==== Records shown ====

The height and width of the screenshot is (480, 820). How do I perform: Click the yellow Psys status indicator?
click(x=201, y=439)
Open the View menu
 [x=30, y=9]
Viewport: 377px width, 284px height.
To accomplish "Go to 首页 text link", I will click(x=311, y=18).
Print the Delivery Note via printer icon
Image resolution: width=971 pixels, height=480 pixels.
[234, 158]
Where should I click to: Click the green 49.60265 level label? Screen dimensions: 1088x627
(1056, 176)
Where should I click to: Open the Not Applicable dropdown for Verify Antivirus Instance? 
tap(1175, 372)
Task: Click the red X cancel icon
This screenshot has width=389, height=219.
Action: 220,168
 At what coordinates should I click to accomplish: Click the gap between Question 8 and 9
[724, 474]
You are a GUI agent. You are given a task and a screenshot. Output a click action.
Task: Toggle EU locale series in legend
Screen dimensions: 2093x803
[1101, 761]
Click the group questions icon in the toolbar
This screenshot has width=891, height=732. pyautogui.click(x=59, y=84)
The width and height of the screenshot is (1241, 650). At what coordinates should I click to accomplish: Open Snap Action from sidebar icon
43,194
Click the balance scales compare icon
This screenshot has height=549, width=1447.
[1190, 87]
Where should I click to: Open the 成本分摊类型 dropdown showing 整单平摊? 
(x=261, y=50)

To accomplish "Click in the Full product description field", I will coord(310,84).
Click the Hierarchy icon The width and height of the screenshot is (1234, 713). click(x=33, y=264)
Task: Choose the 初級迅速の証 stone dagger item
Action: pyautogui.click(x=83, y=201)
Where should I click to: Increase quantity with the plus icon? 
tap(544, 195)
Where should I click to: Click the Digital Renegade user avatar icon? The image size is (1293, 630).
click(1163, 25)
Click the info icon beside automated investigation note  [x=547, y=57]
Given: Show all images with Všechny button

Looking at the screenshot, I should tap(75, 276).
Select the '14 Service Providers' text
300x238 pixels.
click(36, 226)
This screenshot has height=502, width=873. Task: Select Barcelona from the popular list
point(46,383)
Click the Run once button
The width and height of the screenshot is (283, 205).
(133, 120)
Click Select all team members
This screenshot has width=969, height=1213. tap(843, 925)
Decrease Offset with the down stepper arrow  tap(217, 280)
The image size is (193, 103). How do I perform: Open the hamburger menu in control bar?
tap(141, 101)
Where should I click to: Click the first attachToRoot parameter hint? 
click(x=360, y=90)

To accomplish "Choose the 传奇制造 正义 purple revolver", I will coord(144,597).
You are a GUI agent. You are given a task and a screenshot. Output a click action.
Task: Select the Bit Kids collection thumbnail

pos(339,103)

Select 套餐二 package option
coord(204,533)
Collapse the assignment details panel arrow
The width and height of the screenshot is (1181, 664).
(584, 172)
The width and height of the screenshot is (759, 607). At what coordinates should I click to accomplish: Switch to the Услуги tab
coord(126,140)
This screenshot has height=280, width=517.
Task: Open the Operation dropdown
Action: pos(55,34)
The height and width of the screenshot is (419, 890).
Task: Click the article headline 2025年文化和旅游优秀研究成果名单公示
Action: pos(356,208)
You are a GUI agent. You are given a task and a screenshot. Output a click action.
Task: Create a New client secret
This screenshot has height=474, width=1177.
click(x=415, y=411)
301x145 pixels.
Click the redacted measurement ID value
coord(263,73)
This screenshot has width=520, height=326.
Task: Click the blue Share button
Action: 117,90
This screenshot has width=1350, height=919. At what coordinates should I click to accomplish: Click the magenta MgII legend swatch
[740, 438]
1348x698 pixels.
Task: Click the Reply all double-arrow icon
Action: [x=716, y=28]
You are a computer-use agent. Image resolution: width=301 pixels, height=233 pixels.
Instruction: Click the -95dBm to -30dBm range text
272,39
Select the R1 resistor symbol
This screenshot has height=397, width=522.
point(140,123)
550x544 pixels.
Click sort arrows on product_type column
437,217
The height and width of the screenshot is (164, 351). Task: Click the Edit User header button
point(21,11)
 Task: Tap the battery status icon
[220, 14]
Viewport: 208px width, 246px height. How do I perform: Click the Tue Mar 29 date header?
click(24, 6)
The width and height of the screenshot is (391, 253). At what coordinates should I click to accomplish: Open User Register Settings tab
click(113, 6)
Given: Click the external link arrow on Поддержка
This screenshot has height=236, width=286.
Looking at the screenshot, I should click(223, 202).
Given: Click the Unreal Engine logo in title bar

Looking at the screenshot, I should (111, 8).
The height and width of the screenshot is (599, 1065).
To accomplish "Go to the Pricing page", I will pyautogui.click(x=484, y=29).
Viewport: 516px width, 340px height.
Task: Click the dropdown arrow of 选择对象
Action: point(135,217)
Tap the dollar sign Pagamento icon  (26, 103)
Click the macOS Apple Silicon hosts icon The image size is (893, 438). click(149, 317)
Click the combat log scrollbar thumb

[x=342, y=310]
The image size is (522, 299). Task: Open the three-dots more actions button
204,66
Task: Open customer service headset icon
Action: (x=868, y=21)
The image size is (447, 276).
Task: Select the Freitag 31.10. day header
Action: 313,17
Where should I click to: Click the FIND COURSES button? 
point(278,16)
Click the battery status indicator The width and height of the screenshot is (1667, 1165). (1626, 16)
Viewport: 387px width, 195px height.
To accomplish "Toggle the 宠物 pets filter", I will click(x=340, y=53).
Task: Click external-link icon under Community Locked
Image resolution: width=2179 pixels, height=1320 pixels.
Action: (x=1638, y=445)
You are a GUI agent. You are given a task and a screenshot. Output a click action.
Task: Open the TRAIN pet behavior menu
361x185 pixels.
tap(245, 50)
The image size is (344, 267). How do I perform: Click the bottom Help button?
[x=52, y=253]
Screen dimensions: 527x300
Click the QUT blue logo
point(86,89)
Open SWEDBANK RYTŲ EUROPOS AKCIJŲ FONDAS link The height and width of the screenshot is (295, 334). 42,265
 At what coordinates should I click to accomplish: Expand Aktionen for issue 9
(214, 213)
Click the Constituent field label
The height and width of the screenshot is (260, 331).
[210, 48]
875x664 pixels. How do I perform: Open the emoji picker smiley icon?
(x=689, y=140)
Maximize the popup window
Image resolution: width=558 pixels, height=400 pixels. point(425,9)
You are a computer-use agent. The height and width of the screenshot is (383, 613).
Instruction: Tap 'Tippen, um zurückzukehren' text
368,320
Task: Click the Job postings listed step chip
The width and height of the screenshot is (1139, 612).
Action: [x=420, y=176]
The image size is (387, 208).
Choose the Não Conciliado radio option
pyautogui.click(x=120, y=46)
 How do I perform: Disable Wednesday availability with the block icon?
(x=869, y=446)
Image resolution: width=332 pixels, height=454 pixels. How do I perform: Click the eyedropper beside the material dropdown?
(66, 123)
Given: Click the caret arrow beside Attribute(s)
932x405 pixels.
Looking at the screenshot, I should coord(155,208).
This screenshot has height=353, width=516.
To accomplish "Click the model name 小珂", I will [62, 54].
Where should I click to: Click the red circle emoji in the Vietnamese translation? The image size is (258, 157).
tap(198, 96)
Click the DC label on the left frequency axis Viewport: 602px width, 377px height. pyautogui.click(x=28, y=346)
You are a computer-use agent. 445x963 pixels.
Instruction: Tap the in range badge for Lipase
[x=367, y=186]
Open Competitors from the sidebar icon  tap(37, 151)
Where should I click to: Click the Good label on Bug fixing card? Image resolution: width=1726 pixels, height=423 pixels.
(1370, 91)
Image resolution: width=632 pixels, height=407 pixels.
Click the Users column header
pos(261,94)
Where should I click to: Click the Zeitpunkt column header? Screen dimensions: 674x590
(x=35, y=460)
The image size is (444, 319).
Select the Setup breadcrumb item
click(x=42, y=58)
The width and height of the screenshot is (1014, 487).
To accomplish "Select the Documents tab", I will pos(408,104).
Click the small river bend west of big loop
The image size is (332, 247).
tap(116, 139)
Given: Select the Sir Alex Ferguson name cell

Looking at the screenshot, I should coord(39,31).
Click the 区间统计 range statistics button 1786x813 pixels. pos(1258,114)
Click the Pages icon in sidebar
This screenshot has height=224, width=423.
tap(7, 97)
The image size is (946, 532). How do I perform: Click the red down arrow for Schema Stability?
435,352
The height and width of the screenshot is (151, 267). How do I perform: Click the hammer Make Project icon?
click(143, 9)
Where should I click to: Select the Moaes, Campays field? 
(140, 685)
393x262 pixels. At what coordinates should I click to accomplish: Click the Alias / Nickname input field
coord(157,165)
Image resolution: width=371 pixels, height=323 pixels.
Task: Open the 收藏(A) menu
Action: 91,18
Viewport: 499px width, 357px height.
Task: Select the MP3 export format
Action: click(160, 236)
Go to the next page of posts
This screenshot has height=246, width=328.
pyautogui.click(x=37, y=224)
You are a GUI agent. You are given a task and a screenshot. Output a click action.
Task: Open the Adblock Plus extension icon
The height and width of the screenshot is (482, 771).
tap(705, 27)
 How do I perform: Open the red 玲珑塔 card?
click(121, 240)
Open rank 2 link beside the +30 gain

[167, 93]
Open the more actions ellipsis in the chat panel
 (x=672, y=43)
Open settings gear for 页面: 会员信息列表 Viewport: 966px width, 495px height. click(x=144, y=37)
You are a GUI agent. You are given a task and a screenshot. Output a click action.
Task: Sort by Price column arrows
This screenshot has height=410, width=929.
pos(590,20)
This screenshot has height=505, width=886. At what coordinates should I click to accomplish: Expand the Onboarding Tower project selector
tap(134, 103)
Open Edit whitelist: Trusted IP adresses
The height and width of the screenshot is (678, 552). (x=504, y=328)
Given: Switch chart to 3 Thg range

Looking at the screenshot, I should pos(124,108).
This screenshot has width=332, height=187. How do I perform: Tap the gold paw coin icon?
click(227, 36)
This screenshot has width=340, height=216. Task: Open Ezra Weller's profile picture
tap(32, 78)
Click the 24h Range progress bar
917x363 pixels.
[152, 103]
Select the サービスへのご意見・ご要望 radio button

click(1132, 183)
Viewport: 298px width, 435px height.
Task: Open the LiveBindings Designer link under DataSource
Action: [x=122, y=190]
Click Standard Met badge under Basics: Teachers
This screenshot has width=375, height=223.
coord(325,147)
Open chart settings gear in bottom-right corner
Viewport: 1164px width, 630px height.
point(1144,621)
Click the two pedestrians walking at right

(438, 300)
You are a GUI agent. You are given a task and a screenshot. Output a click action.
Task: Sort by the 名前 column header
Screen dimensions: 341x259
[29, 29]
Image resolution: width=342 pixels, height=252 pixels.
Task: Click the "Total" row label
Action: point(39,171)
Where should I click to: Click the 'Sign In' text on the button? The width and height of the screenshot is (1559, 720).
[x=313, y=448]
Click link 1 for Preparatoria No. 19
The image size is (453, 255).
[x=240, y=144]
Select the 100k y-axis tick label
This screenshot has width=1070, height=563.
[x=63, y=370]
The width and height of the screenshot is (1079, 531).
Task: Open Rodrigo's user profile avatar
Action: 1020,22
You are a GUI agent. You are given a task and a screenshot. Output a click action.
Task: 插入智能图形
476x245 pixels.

====

Task to carry out: Output the material above exactly, but only from the line that carries "Click the Users column header" through the line that carries "The width and height of the screenshot is (1014, 487).".

Result for this task:
Click the Users column header
pos(261,94)
Where should I click to: Click the Zeitpunkt column header? Screen dimensions: 674x590
(x=35, y=460)
The image size is (444, 319).
Select the Setup breadcrumb item
click(x=42, y=58)
The width and height of the screenshot is (1014, 487).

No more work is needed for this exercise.